Complications, How Animals Have Sex, and The Cognitive Style of PowerPoint

The book Complications: A Surgeon's Notes on an Imperfect Science reminded me why I will never, ever be a surgeon. I've been working on not getting grossed out by stuff, but nothing like a first person description of cutting someone open and putting in a central line to put me back in my place. This is one of those books that having read it I question if I'd be better off not having read it. Not that it wasn't well written and very informative, just I like to think of doctors as infallible superhumans without lives of their own to distract them or a need to practice on real patients. One of the messages that I do not think Atul was necessarily going for but that I took from the book is: don't be obese. There is a whole section on gastric-bypass, but what struck me was how often he would mention the weight of a patient as a complicating factor in surgery (it also sounded like being too skinny and frail is also bad but I have less concerns about that one). There are some much more interesting and important points that he brings up but it's my blog so I'll concentrate on whatever silly little detail I want.

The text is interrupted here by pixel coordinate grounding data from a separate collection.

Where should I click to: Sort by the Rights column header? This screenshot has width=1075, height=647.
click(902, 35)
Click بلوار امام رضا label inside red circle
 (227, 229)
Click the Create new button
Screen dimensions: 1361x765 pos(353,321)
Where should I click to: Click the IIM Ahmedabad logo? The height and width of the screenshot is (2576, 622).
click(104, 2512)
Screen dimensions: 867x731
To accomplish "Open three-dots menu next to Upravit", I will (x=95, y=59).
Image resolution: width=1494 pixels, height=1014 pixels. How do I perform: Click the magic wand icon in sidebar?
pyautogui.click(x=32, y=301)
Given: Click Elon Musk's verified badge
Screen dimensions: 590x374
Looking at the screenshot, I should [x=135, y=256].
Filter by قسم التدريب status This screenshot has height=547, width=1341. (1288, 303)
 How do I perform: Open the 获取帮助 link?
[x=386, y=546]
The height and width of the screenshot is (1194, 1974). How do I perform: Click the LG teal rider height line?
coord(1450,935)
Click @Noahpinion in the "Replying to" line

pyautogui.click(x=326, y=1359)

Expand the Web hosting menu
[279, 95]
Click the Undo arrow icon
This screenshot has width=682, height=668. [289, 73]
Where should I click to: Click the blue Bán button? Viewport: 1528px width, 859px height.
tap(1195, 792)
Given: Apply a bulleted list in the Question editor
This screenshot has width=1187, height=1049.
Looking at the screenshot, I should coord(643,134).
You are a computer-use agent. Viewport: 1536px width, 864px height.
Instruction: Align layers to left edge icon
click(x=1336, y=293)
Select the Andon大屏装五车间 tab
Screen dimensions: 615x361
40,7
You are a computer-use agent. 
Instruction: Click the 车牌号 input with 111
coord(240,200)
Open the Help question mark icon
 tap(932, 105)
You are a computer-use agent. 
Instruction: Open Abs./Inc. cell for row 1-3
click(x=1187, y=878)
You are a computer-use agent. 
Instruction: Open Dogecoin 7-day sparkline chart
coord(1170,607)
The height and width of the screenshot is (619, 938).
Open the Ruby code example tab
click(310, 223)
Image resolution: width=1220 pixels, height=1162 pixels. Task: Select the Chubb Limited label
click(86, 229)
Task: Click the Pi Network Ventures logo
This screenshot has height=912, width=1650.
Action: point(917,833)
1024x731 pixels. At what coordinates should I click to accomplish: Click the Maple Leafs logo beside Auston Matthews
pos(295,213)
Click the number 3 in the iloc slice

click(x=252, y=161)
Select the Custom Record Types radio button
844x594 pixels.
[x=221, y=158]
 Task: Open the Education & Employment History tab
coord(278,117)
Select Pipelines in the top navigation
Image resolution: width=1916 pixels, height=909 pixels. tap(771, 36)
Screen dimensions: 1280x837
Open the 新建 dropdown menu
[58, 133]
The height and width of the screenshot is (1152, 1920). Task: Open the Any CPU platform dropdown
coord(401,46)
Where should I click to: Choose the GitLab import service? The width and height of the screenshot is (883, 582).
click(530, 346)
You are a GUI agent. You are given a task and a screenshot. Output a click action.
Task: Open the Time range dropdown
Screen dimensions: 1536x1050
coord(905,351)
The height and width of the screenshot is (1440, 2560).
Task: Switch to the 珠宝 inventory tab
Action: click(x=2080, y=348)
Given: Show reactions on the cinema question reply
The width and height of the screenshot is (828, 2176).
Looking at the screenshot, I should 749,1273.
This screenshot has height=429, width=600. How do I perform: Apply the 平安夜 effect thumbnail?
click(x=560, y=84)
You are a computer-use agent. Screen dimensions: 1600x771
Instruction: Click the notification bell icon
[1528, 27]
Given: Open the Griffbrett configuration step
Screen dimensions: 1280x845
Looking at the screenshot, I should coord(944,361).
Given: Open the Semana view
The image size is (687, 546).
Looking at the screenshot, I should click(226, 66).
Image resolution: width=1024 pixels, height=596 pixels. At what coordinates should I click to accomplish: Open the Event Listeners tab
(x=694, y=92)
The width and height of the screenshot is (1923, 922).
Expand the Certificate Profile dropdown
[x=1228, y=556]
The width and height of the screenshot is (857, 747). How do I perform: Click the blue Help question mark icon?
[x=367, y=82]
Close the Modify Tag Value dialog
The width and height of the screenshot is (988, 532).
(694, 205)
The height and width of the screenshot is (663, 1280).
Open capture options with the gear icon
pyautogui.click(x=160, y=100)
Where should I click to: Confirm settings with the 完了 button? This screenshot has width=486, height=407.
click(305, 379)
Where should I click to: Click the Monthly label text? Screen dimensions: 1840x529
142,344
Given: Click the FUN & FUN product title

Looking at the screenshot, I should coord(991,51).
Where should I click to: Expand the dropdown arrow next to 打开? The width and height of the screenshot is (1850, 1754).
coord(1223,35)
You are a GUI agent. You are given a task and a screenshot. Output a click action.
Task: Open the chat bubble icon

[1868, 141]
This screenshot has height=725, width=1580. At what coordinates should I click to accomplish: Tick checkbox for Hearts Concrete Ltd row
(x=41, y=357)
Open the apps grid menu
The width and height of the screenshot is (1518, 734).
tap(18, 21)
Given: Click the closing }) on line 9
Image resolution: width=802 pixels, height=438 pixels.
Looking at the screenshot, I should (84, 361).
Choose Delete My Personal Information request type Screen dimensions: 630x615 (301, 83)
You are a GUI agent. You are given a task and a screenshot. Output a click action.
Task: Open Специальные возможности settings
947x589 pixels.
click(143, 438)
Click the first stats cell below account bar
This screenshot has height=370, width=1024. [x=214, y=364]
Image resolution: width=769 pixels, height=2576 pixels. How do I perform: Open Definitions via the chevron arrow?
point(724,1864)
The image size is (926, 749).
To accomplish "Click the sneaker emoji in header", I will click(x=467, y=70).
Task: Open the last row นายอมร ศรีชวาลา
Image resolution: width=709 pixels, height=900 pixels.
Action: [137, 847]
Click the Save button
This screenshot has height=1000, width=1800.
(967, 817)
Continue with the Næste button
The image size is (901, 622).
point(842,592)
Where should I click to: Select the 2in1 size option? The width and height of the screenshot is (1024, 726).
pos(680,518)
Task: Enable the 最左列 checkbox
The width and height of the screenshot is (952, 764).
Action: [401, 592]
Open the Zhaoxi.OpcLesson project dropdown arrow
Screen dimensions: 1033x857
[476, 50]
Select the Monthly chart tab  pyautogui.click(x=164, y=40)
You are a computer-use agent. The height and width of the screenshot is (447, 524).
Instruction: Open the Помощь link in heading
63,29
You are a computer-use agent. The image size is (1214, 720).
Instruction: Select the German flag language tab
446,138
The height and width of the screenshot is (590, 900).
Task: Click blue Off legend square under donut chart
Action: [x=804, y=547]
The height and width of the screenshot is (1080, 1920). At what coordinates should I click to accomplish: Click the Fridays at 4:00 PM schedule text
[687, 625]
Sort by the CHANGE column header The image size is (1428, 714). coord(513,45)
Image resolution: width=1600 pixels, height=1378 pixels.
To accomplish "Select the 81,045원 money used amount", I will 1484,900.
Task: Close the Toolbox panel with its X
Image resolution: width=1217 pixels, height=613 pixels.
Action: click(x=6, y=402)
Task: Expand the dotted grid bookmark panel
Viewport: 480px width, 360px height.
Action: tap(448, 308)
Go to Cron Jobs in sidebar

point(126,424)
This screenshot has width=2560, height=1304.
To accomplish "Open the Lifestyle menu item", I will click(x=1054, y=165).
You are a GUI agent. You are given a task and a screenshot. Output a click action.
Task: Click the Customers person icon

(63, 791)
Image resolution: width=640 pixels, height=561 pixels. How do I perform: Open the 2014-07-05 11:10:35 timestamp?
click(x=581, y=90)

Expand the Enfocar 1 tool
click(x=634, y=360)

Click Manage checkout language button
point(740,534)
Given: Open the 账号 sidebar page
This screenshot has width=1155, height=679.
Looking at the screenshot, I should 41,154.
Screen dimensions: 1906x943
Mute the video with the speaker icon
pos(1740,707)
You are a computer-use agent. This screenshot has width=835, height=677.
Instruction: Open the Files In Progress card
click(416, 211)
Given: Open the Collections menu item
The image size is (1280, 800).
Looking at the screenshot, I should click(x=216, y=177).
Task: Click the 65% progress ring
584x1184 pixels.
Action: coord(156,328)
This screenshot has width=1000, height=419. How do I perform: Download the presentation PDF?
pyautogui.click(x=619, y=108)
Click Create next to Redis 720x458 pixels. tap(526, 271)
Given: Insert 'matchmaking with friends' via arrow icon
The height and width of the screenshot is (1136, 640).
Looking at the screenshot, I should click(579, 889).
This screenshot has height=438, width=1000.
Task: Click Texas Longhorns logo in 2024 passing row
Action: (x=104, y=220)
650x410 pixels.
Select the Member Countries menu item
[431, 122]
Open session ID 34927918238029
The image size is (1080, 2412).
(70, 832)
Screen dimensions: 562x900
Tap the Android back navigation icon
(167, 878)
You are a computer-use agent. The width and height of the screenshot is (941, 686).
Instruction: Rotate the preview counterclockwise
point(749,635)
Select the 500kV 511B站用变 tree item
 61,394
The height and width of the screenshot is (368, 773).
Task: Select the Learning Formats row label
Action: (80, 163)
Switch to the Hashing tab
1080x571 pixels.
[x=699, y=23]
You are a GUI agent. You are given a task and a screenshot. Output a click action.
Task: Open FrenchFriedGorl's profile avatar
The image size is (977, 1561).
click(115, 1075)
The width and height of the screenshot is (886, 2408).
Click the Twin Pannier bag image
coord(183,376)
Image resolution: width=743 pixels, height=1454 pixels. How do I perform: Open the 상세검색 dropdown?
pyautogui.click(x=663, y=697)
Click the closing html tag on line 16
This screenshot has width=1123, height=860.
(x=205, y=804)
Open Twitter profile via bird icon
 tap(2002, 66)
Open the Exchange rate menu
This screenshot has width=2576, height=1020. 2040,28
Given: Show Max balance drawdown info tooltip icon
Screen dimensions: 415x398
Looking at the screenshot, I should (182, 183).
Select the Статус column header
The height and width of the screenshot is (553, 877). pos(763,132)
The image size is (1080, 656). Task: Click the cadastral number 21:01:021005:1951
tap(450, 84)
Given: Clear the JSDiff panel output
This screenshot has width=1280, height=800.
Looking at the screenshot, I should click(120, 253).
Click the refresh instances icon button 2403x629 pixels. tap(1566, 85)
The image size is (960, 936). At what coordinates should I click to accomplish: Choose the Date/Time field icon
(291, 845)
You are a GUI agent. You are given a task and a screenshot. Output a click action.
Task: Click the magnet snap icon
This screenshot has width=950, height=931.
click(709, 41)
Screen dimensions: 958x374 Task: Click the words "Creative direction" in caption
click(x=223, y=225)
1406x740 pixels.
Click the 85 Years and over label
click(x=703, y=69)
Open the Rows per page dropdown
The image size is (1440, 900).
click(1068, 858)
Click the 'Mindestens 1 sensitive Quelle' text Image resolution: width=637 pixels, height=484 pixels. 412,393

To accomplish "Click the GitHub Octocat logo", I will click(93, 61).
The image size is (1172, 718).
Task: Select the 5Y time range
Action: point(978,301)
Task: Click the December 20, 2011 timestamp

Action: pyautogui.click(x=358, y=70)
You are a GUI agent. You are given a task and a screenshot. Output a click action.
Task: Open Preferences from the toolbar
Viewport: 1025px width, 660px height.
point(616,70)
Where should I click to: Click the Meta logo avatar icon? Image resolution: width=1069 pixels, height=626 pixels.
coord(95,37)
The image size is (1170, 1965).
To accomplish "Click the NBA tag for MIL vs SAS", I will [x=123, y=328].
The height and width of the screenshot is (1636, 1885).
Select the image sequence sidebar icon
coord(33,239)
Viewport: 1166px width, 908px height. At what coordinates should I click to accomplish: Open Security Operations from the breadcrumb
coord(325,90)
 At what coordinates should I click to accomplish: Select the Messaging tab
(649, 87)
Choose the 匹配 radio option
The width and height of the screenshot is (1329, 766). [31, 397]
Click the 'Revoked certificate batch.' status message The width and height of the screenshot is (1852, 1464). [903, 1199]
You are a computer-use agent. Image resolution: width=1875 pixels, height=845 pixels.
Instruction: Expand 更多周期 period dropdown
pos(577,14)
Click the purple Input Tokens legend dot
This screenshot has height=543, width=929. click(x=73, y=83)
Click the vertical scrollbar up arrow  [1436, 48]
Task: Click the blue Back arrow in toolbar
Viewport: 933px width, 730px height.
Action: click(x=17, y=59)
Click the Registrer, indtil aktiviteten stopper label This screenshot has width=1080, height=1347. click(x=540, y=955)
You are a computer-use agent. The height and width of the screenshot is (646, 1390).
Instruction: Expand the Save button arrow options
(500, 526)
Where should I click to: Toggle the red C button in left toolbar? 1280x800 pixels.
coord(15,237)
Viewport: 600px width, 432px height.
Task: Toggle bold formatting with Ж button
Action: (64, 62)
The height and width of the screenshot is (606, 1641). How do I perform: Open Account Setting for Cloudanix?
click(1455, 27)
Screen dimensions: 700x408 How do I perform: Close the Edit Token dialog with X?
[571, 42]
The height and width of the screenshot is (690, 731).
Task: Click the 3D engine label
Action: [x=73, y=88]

Well, I would guess that as my brother recently pointed out about fart jokes, you either find animal sex intrinsically funny or you don't. If you do then you gotta read How Animals Have Sex. Even if you just flip through it at a bookstore. It's a quick read, and while it could probably go all 129 pages just off pictures of animals having sex and the intrinsic humor, the book goes above and beyond and doesn't entirely rely on the idea of animals doing it to be funny. Plus after you read it you can have a picture book of animals having sex on your desk.

Ok, the book about animals having sex and this next one don't really count as books, but figured I'd write about them anyway. The Cognitive Style of PowerPoint doesn't count because it is about 25 pages long. But it has caused me to try and avoid using powerpoint and write short technical memos using mathcad instead (to all the MITers who say why mathcad instead of matlab - try making a good looking report in matlab - go on - I dare you). To summarize this one: Powerpoint makes your presentations worse than if you just stood up and talked and slide style presentations are why the Challenger blew up. Ok, I exaggerated its message a little (but just a little).

1 comment:

Eric said...

Yay! I always enjoy reading your posts. Thanks for the fart-humor-shout-out!

Throw in a little Ezra Pound and you'd have the most diverse reading list imaginable.

It's great that you're reading so much... How's the beach treating you (Jess and I miss it so much. We had "sushi" on saturday... bleh. gotta visit you soon.